=== What is needed ===
All records that follow are to be copied exactly, with images omitted.

=== Material to process ===
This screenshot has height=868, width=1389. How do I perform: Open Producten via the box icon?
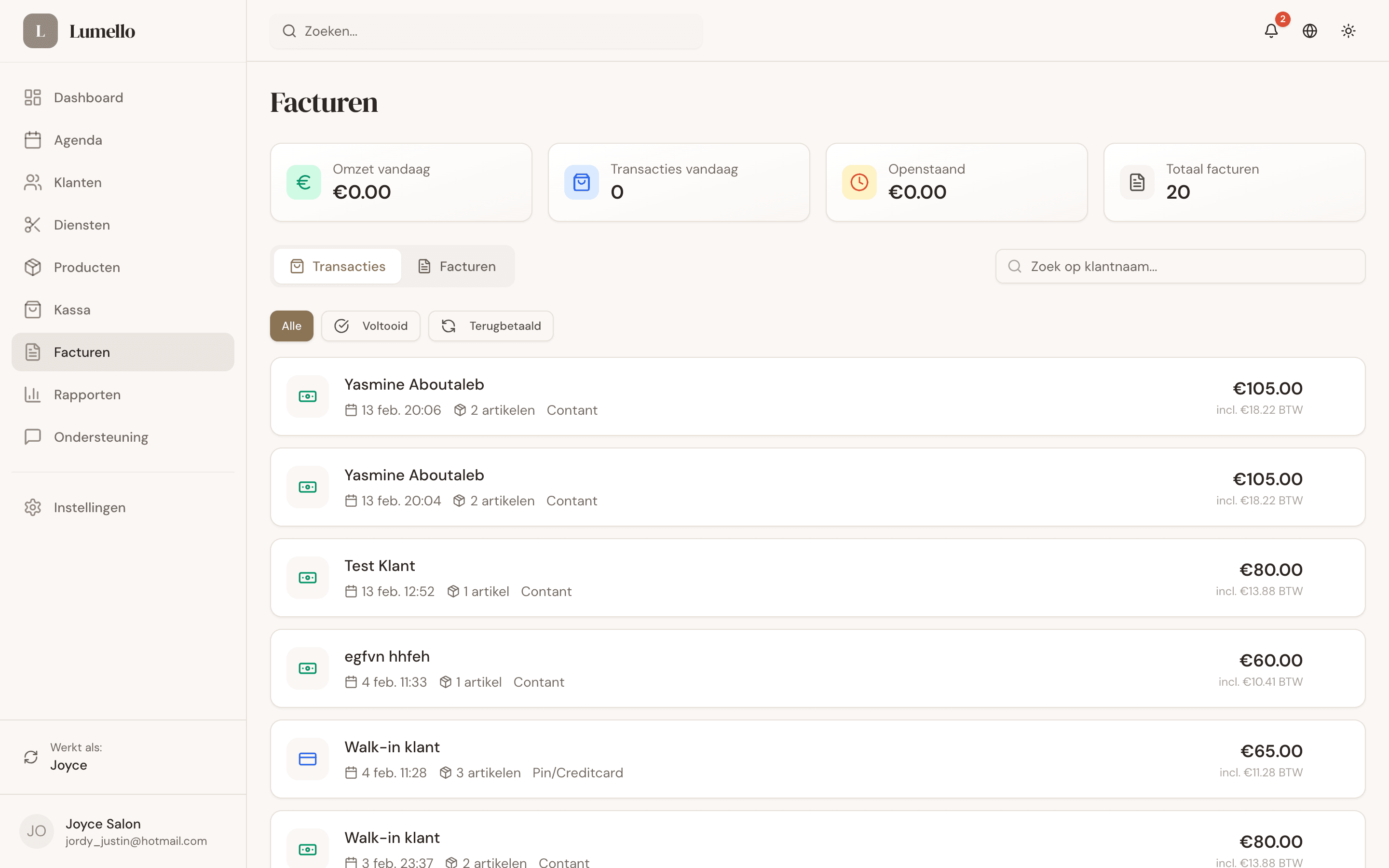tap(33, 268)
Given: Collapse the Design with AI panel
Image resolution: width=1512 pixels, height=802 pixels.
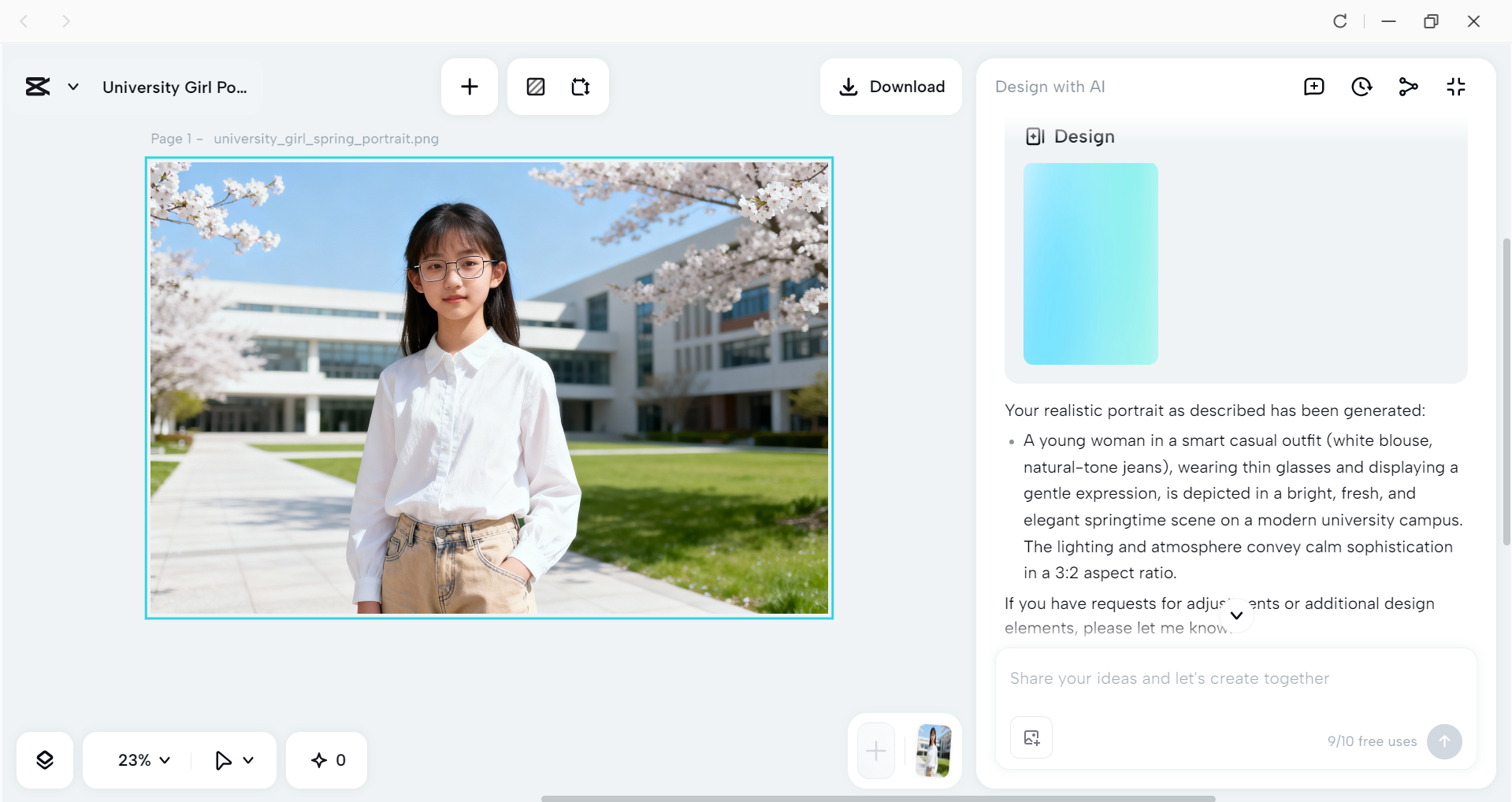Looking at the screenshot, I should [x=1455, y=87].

=== Exercise output ===
This screenshot has height=868, width=1389. How do I perform: Open Producten via the box icon?
tap(33, 268)
Given: Collapse the Design with AI panel
Image resolution: width=1512 pixels, height=802 pixels.
Looking at the screenshot, I should [x=1455, y=87].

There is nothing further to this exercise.